TASK TO CARRY OUT:
Copy out the records from the line with "How do I perform: Click" through the end of the records, renaming "comment bubble" to "speech bubble" and leaving everything else unchanged. Omit the pictures from your answer.

DATA FOR THIS EXERCISE:

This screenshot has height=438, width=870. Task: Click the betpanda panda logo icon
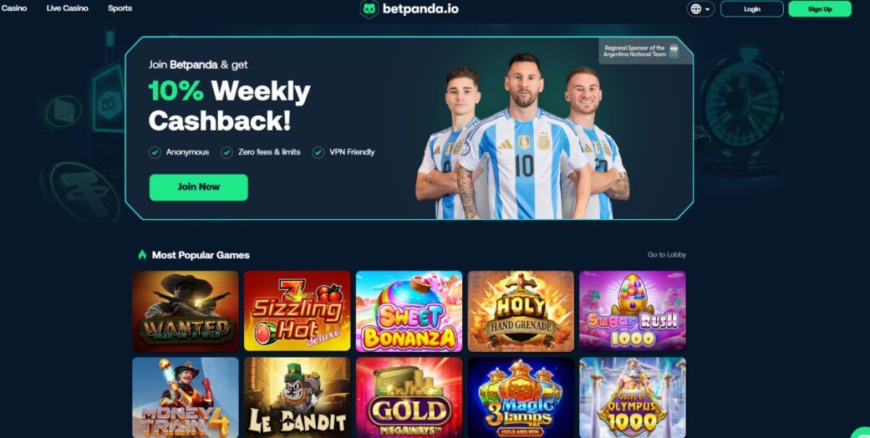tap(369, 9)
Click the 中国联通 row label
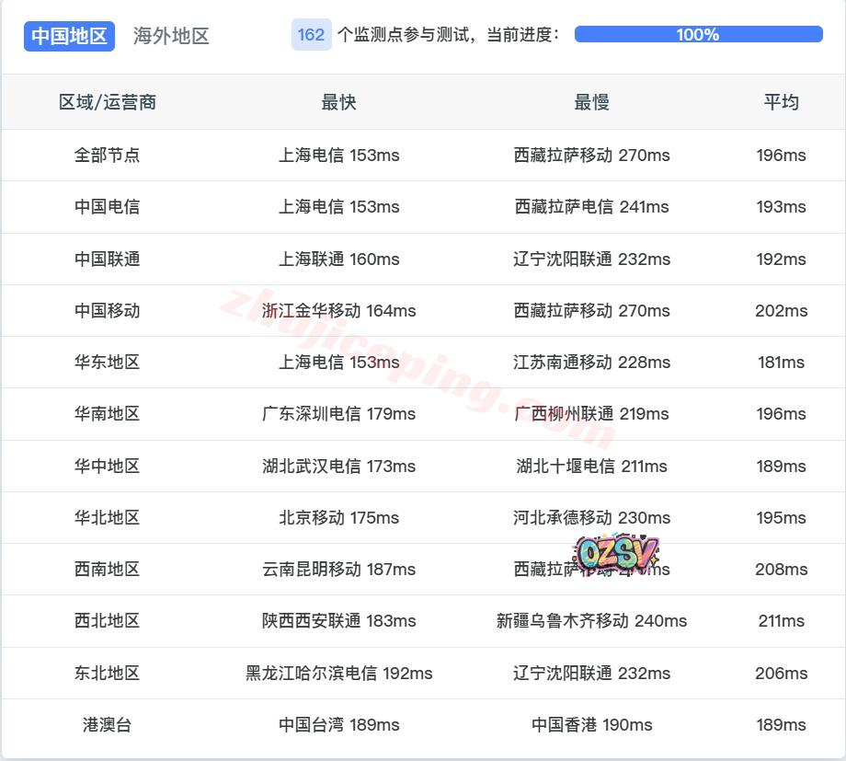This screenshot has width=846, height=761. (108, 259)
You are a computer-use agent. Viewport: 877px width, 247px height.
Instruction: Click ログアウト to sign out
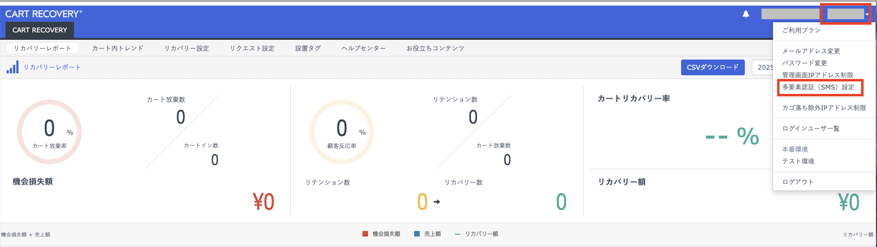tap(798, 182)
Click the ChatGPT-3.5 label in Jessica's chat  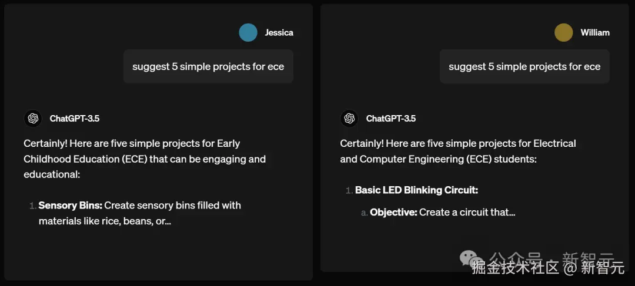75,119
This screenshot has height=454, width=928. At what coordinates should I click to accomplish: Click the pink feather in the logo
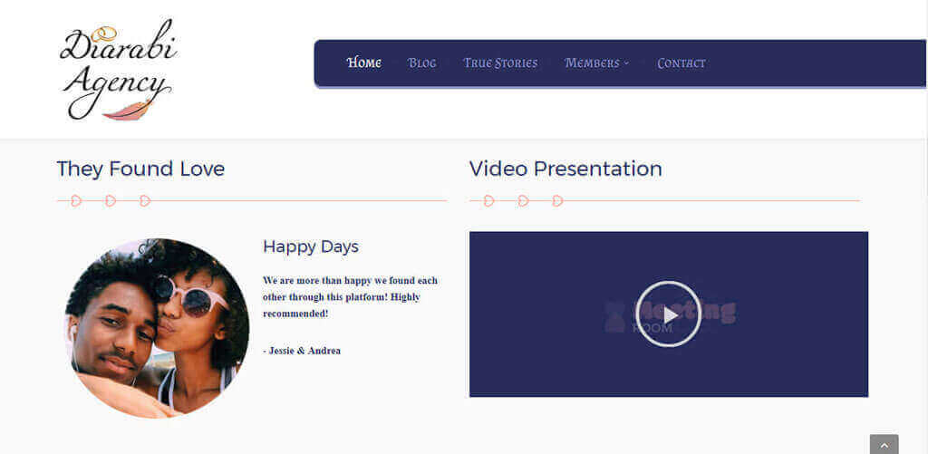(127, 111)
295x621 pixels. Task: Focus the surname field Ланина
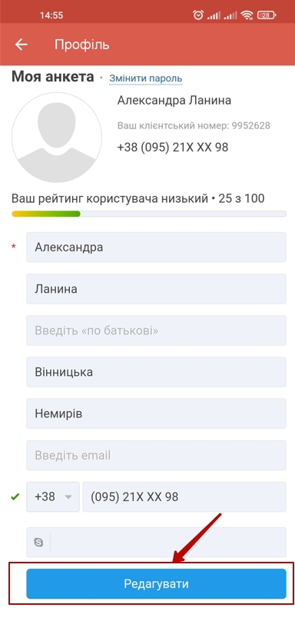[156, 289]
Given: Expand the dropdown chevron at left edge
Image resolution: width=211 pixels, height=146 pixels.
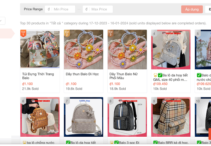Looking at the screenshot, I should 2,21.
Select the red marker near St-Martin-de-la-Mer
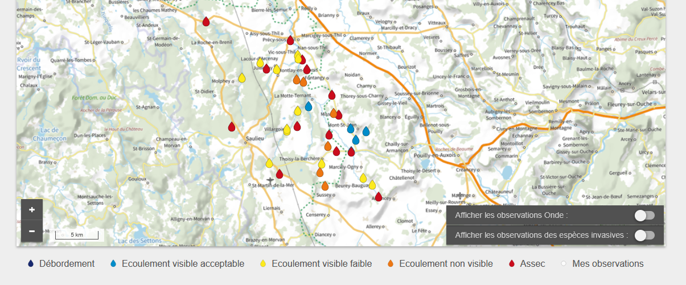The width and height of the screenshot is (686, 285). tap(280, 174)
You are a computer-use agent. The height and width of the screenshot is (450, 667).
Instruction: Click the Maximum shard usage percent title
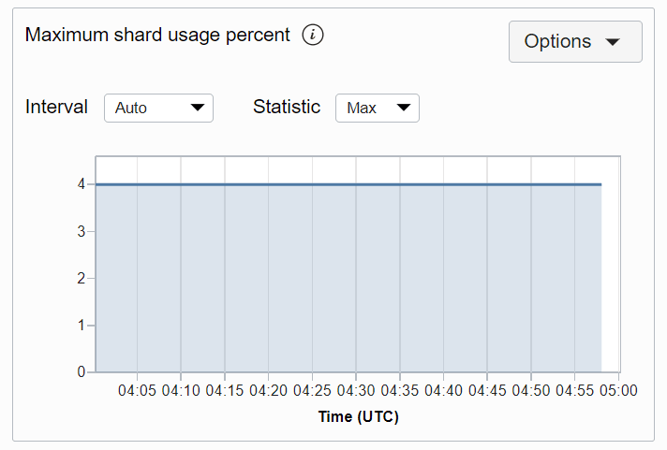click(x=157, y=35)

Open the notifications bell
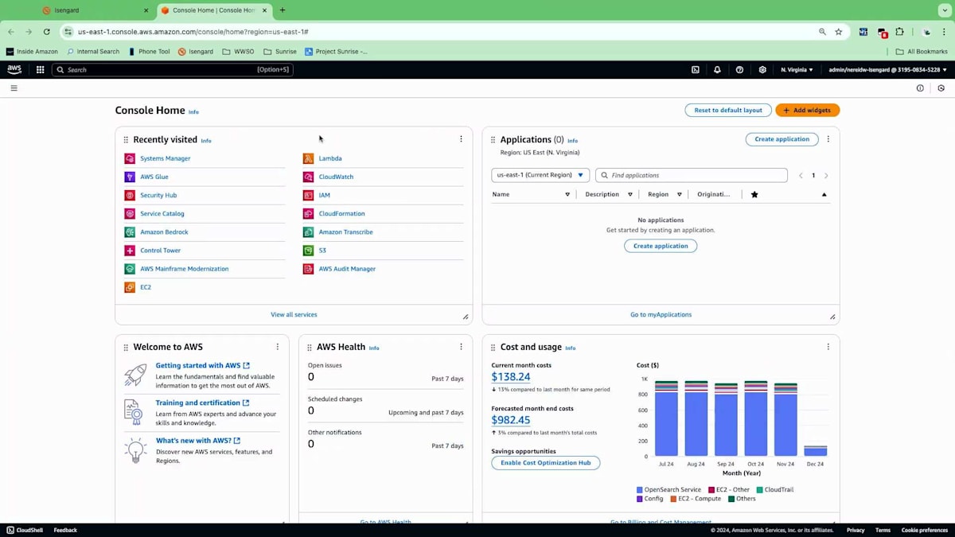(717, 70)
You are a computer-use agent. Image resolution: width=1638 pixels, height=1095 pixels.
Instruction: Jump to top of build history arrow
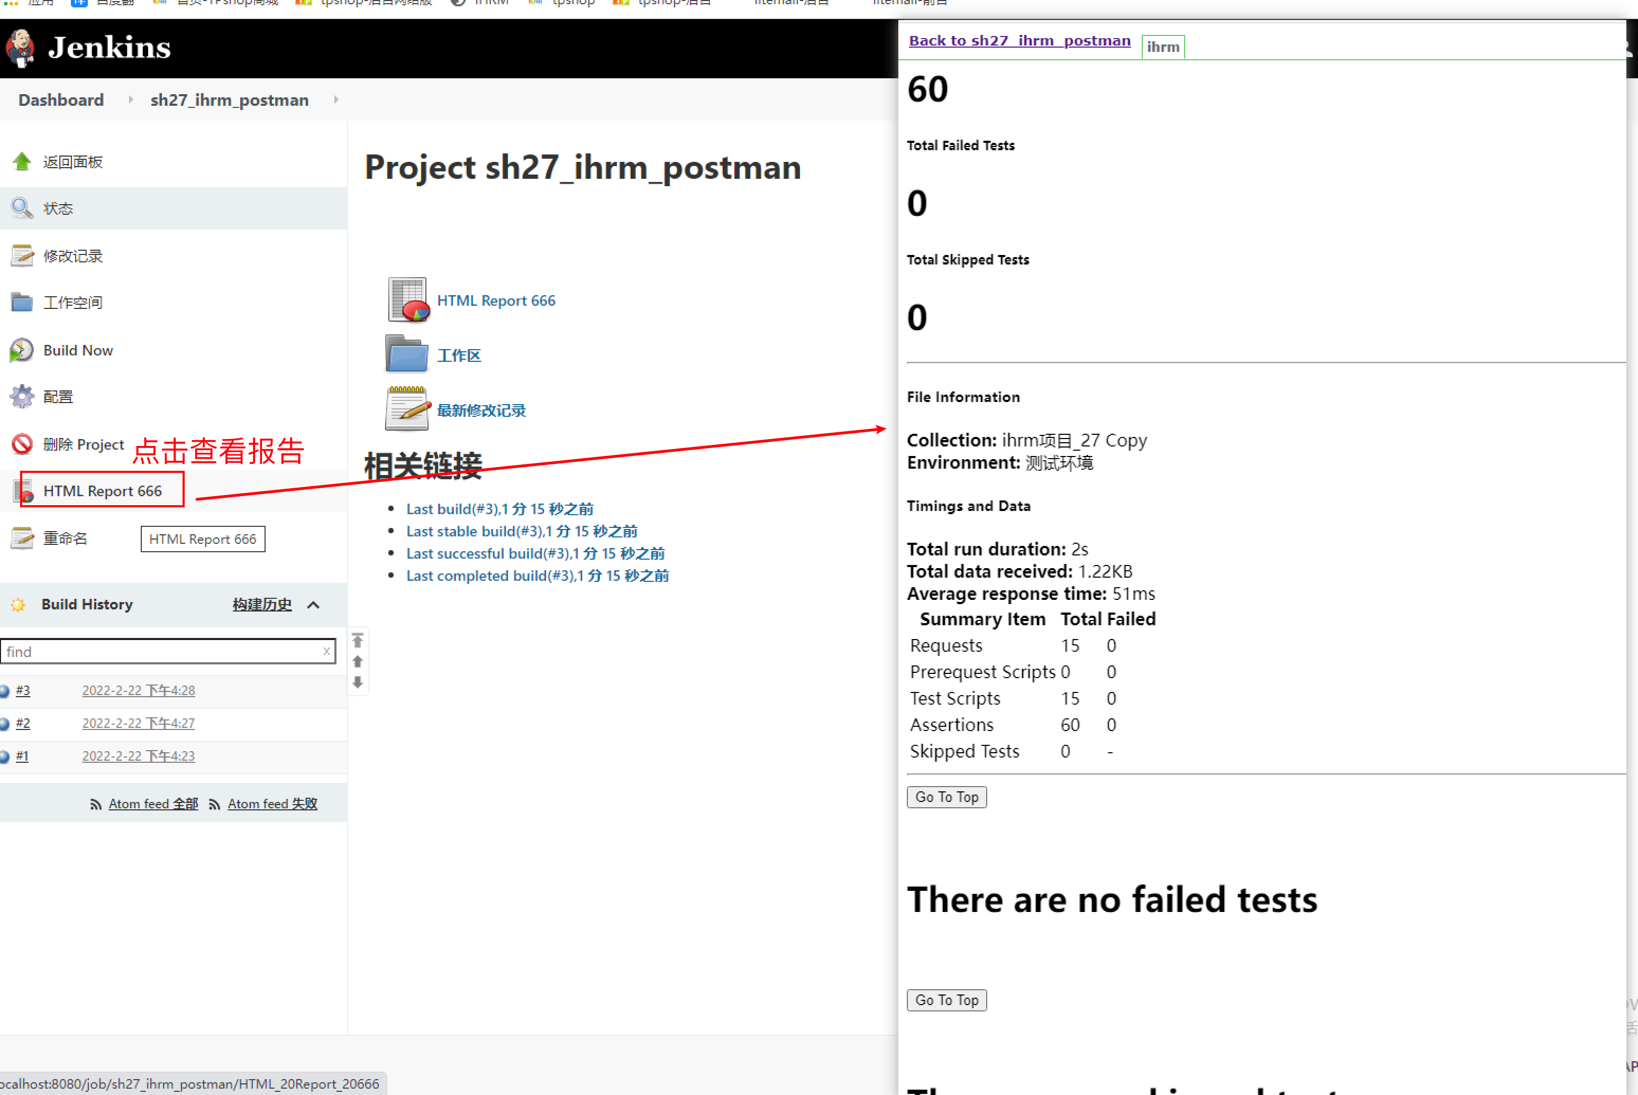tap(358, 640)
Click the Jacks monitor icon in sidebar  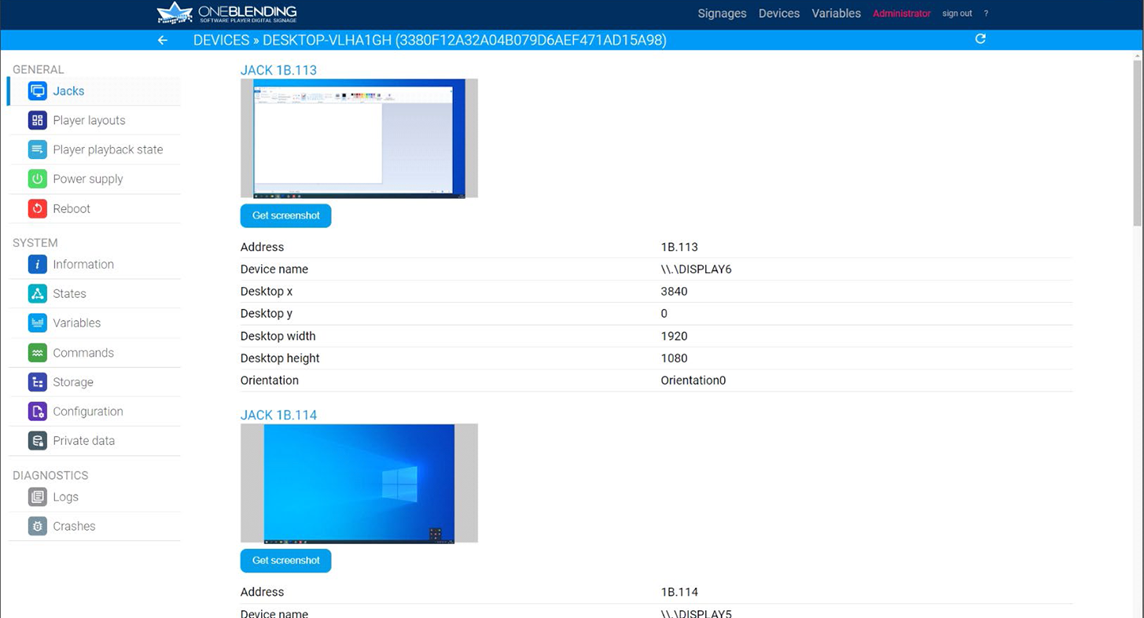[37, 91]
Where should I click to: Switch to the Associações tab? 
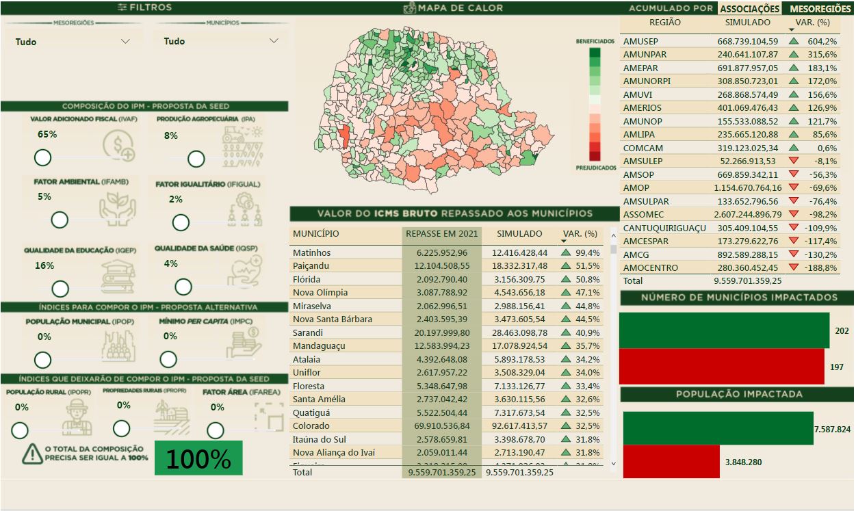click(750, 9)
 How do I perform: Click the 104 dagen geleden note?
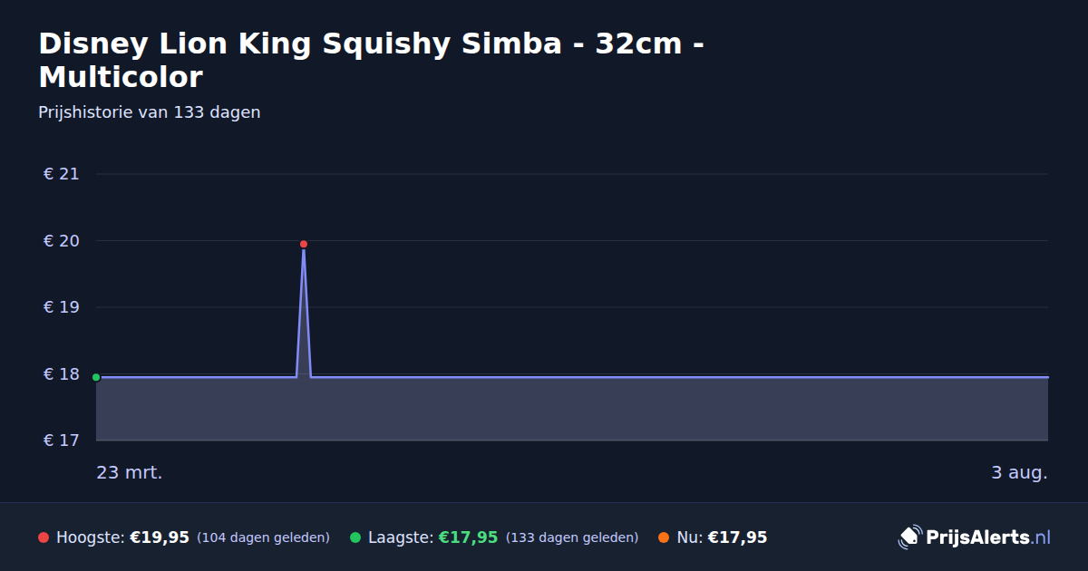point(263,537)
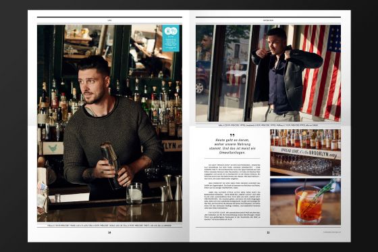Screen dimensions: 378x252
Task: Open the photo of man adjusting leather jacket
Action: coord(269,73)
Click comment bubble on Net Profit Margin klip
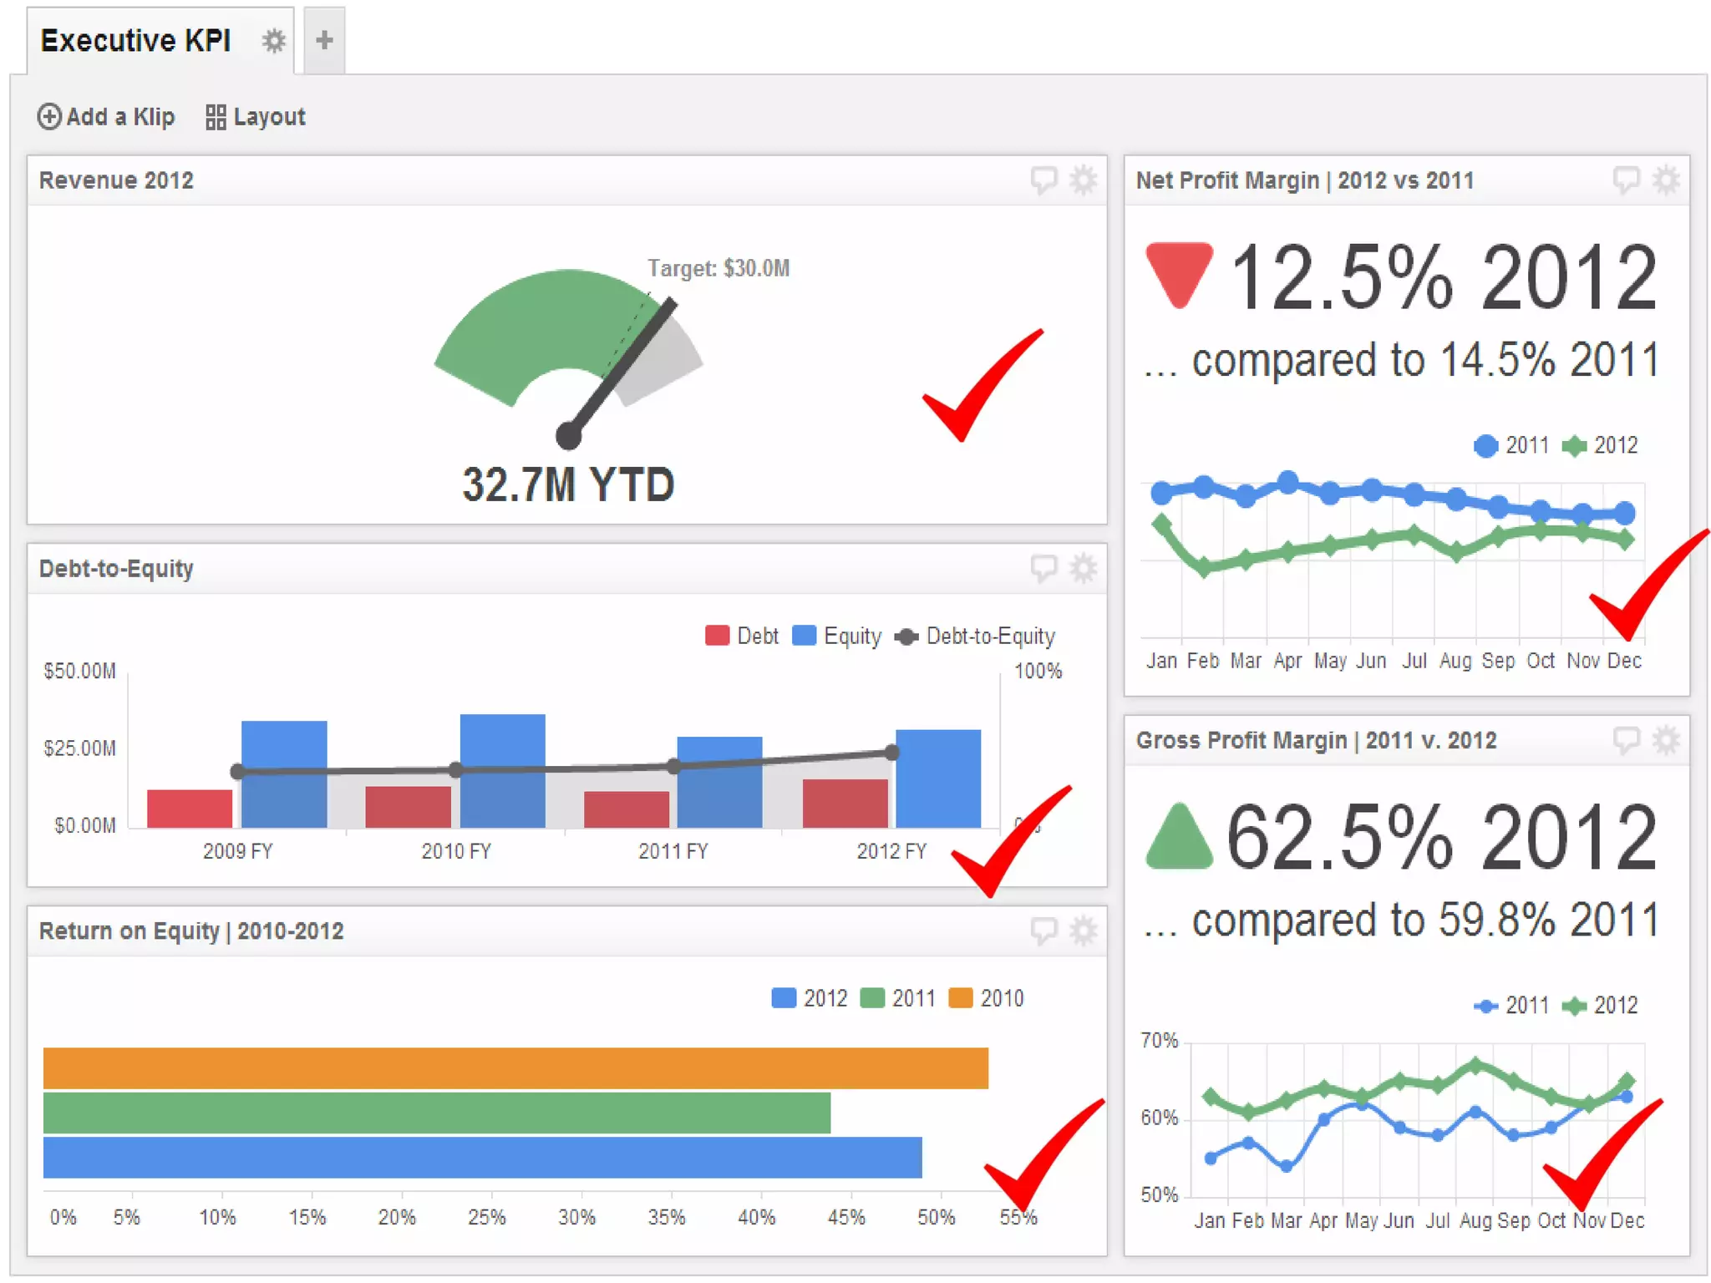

OUTPUT OF THE EXERCISE:
 How do I perform: Click the 104 dagen geleden note?
point(263,537)
Screen dimensions: 378x252
Task: Open the photo of man adjusting leather jacket
Action: coord(269,73)
Click speech bubble on Net Profit Margin klip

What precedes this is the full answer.